Au-delà de la hausse des taux qui freine le pouvoir d’achat des acquéreurs, le contexte économique fait-il encore naître des tensions du côté des banques qui se montrent, on le sait, plus frileuses à prêter ?
« Les banques ont réduit leurs enveloppes affectées aux emprunts immobiliers. Elles exigent aujourd’hui qu’il y ait entre 20 et 25 % d’apport et un reste à vivre plus important qu’avant. De facto, les gens peuvent moins emprunter ».

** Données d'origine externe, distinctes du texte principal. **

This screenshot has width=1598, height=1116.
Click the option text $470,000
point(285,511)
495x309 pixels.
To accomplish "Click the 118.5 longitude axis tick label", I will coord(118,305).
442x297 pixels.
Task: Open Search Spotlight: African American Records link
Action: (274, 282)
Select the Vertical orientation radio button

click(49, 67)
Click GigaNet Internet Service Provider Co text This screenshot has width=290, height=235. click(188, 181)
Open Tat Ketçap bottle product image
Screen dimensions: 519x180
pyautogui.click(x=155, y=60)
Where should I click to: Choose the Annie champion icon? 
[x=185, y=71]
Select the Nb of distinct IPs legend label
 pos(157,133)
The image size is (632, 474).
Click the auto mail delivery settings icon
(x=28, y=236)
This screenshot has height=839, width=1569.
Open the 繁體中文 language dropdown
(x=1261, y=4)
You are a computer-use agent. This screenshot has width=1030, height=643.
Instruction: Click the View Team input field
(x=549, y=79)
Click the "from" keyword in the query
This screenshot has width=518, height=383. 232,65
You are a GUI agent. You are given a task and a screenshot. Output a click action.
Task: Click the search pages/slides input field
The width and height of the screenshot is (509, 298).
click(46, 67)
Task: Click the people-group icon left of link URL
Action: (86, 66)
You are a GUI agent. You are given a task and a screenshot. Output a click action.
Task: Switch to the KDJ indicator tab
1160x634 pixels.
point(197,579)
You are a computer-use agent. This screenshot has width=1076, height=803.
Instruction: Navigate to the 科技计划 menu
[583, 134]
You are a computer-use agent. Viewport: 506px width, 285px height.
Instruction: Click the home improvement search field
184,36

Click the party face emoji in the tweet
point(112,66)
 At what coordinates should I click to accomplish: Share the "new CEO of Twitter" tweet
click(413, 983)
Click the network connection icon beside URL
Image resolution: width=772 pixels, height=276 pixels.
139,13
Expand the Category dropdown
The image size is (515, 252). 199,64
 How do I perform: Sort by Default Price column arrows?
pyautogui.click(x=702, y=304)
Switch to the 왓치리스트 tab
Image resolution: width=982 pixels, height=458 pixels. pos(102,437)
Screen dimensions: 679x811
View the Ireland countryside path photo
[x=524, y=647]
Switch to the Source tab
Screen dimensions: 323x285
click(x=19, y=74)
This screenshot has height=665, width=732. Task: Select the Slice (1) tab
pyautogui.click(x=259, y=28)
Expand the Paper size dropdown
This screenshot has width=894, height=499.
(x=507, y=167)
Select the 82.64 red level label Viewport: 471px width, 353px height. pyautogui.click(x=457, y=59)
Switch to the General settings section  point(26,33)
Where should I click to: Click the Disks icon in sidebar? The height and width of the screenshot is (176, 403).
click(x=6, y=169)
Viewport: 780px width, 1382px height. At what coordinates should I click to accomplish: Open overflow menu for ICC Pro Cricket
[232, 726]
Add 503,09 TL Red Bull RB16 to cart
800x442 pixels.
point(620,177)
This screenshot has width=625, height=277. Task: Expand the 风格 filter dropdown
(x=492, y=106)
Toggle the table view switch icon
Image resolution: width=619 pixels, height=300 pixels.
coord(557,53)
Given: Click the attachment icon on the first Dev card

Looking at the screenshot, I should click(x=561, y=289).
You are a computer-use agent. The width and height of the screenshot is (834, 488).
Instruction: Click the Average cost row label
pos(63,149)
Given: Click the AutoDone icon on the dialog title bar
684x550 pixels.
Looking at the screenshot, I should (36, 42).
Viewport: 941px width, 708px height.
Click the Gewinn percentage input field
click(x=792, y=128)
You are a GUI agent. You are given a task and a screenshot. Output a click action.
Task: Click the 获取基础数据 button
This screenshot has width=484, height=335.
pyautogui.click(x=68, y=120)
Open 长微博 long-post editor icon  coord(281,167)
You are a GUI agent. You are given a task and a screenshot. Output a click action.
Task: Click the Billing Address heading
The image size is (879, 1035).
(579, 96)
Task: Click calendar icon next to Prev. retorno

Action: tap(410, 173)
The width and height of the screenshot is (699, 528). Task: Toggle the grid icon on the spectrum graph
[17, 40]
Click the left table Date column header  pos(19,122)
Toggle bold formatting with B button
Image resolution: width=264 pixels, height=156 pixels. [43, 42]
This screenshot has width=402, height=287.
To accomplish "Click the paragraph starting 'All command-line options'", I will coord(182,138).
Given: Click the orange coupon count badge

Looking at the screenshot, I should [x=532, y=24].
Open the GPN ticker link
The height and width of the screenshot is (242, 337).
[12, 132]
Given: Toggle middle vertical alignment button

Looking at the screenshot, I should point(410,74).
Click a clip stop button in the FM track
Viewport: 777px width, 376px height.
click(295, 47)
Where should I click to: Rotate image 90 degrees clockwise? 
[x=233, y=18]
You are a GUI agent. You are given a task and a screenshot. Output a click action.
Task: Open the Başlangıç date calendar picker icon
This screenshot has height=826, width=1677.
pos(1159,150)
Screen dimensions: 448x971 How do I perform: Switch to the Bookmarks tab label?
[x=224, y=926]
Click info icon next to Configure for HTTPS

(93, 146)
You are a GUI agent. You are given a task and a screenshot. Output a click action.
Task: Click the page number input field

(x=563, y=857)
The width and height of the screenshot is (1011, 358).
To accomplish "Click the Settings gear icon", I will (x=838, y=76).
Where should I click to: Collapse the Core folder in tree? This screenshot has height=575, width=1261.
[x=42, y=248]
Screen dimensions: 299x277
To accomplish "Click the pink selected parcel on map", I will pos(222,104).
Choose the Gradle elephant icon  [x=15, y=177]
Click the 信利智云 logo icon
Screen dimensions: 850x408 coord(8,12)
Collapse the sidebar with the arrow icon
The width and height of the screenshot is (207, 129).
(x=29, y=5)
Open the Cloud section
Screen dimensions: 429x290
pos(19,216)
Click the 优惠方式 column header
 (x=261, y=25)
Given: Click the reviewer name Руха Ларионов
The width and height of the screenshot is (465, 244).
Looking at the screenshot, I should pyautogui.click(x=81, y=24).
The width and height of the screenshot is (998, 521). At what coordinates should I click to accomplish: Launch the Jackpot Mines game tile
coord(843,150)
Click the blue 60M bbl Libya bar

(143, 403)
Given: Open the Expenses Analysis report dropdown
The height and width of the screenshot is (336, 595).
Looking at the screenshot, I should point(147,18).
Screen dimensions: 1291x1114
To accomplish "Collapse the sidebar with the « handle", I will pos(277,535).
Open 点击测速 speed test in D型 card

Comment voyez-vous évoluer la situation dans les prochains mois ?
« On nous annonce une baisse de l’inflation à partir de l’automne. Quelle en sera l’ampleur ? On nous annonce aussi une stabilisation des taux d’emprunt, ce qui serait aussi une bonne nouvelle. Les crises immobilières durent généralement entre 6 et 18 mois. Et on peut s’appuyer sur cette demande de logements qui reste toujours importante. Il y a beaucoup de paramètres qu’on ne mesure pas bien. Par exemple, s
‘il y avait un afflux de logements « passoires thermiques » sur le marché parce que leurs propriétaires ne veulent pas faire de travaux de rénovation, on peut imaginer alors une baisse des prix encore plus significative ».

La performance énergétique que vous évoquez est-elle devenue un élément incontournable dans les négociations acheteurs-vendeurs ?
« Absolument. Les gens regardent avec une attention très soutenue. Auparavant, les diagnostics ne voulaient rien dire. On savait que les résultats étaient biaisés. Aujourd’hui, la démarche est beaucoup plus encadrée mais, malgré tout, on peut légitimement se poser la question :
Peut-on vraiment se fier au diagnostic de performance énergétique (DPE) d’un logement ?

Selon une étude Hello Watt publiée en début d’année, il semblerait que non. 71% des DPE ne seraient ainsi pas corrects, c’est-à-dire qu’ils ne correspondent pas à la consommation du logement en kWh par m² et par an. Au-delà de cela, nous notaires, nous attirons la vigilance de nos clients qui souhaiteraient investir dans un appartement qui présenterait une étiquette G. Il n’y a rien de tel pour faire fuir les locataires qui connaissent les prix de l’électricité et du gaz ».

Les notaires restent tout de même confiants ?
« Toujours. Et, personnellement, je suis d’une nature optimiste ».